→ **Supplied information**:
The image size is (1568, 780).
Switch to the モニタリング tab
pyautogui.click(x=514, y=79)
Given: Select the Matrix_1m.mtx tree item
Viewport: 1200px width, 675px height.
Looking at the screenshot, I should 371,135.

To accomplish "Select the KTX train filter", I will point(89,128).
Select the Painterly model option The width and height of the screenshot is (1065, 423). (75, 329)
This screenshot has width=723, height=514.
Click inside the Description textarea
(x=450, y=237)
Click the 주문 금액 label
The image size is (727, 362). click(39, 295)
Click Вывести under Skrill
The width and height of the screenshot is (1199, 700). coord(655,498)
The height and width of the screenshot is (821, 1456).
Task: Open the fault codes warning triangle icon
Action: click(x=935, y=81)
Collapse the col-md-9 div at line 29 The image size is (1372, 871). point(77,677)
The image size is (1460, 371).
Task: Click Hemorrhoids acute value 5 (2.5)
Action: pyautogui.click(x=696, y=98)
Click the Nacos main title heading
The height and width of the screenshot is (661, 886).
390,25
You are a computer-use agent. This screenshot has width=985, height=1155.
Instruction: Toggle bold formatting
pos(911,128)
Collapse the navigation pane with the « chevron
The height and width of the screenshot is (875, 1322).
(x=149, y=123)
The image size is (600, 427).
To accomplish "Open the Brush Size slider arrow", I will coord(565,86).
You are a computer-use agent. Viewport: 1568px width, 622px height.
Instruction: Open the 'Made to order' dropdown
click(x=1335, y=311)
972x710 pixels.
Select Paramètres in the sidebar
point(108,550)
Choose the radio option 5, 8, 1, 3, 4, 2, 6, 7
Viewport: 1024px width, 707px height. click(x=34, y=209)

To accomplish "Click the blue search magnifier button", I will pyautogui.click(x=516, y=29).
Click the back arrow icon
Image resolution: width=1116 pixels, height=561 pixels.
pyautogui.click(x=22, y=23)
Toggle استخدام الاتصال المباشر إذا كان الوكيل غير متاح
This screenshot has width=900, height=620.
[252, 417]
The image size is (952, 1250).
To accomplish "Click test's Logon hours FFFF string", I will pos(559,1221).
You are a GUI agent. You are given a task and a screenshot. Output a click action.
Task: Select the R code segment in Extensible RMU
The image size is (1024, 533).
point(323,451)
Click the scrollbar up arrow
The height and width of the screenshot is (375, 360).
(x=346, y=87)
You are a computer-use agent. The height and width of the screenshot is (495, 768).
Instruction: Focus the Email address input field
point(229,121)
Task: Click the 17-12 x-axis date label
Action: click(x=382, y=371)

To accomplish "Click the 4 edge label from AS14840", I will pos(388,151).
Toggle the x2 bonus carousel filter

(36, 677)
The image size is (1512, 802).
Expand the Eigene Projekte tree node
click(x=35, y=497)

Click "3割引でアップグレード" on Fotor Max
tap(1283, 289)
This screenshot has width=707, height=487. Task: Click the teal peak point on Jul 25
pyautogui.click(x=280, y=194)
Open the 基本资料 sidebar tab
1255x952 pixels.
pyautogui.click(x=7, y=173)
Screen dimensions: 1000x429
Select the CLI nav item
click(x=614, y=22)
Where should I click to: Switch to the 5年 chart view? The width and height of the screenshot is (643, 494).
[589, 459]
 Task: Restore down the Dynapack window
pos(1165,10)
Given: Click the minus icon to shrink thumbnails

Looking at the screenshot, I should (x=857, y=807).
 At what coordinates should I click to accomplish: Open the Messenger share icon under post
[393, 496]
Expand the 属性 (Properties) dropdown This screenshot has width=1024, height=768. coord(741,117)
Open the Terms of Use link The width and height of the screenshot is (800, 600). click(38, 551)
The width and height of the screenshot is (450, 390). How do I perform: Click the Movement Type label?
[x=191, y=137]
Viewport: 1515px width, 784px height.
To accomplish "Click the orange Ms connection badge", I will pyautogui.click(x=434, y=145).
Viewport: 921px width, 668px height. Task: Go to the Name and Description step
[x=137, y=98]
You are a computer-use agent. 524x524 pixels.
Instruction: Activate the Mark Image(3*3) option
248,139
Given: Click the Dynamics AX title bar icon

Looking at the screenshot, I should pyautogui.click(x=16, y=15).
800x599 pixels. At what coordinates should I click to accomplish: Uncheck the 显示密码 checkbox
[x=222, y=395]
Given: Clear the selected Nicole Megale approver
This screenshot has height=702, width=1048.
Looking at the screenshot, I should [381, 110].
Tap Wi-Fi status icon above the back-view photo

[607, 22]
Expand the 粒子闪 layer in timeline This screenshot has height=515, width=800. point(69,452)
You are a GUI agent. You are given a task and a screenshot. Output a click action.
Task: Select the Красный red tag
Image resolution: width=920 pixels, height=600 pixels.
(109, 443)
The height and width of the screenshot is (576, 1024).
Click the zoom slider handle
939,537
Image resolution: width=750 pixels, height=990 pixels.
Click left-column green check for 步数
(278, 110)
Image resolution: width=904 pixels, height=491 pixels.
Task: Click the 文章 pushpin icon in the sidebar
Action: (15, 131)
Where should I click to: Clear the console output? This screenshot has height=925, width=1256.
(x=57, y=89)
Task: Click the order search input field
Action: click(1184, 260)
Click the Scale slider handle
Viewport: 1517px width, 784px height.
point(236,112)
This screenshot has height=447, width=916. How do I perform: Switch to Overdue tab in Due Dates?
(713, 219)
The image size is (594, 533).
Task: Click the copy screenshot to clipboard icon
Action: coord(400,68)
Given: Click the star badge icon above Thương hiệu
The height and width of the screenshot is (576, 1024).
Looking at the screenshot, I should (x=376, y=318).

→ **What the task asks**: Look through the entries above, and wherever a line holds the string "badge", copy it.

→ **Result**:
To accomplish "Click the orange Ms connection badge", I will pyautogui.click(x=434, y=145).
Given: Click the star badge icon above Thương hiệu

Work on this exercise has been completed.